My experience is solely with Vermeer chippers, one was a 20 yr. old 935 (disk) with a Perkins diesel, which worked as it should. The few parts needed were readily available from the dealer or the Vermeer factory.

Now own a BC1000XL (drum), nice to have the wider feed opening and added HP.

With the VIN you can register the machine with Vermeer, determine the date of sale and receive free manuals.


----------



## treeracket (May 11, 2019)

Good info. I wonder if auctions are good source for older machines? Ritchy Bros has a location near me with several Vermeer BC1000s and Bandits that are obviously dropping from fleets. I have had very good luck with fleet stuff from U-Haul because they take maintenance seriously and show records for every vehicle.
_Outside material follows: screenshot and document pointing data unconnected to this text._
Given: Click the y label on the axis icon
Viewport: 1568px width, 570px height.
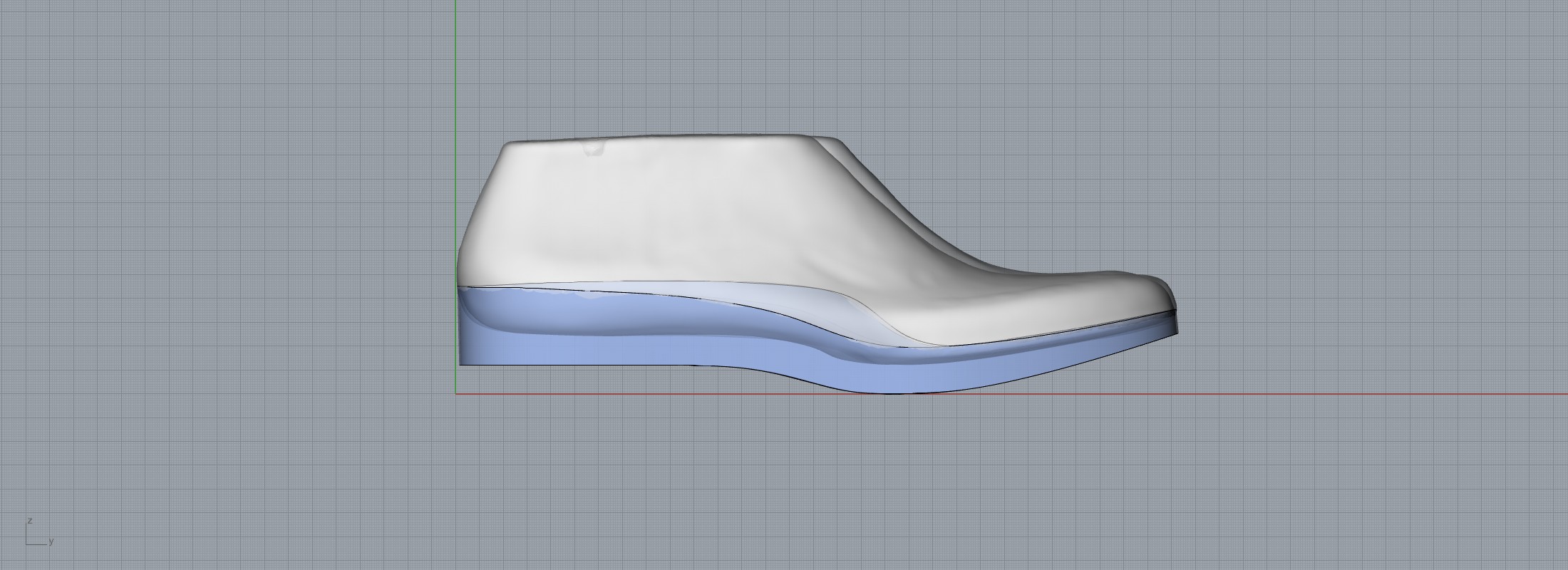Looking at the screenshot, I should coord(51,542).
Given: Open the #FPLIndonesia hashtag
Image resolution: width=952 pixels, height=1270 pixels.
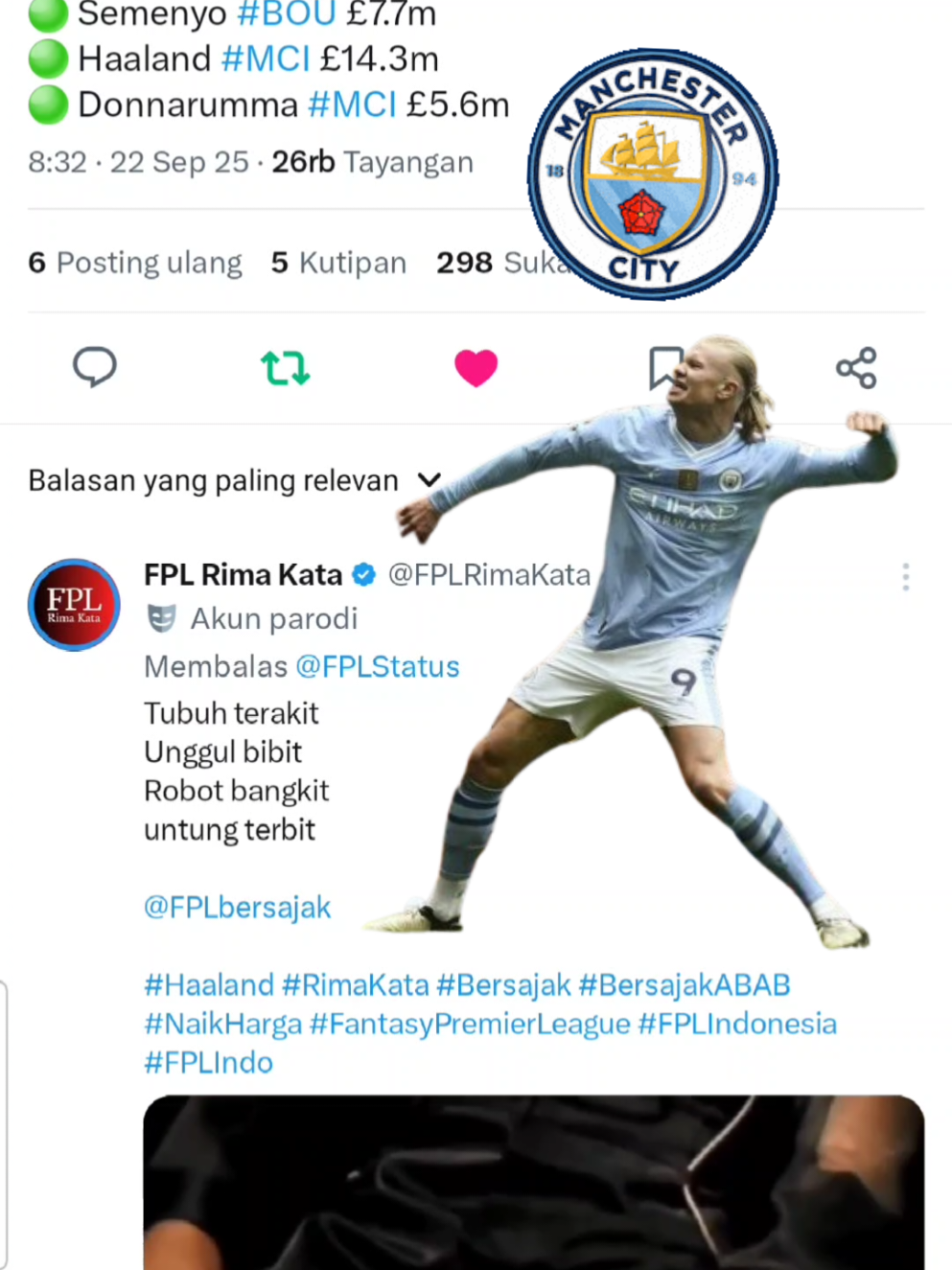Looking at the screenshot, I should click(x=737, y=1024).
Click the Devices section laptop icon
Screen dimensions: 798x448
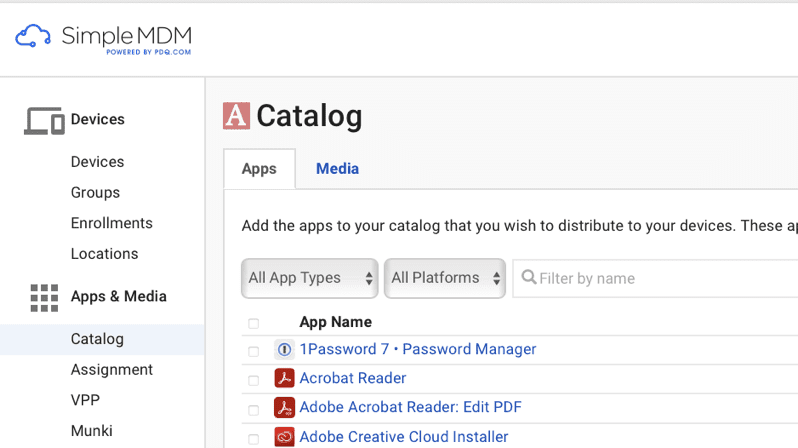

I would feel very good about forestry fleet machines IF they had that kind of pedigree and history. This is of course is why Herc, United, and Sunbelt units are good bets. I am beyond reluctant to buy something off a CL or FB Marketplace ad, because it's always "I got it last year" and there's never any maintenance history.


https://www.rbauction.com/?keywords=chipper&region=111768638167


----------



## mrhemihead (May 11, 2019)

Since Ritchy is local and they allow machine inspections this could be an ideal option for you.

The BC1000XL is rated at 12". These are the first units I have seen with a 49 after 1000XL and a Cat 2.2 engine. The engine shots have no turbo so no worries with that.

Its best if you can hear it run, feed some material through it, check for cutting drum balance (machine vibration), look for signs of metal fatigue around the bearings, etc.

My BC1000XL was purchased from a nearby Ebay seller. Originally owned by a power utility leasing company it has a 2008 build date with 1200hrs.

The price was right it just needed some cosmetic work to suit me.


----------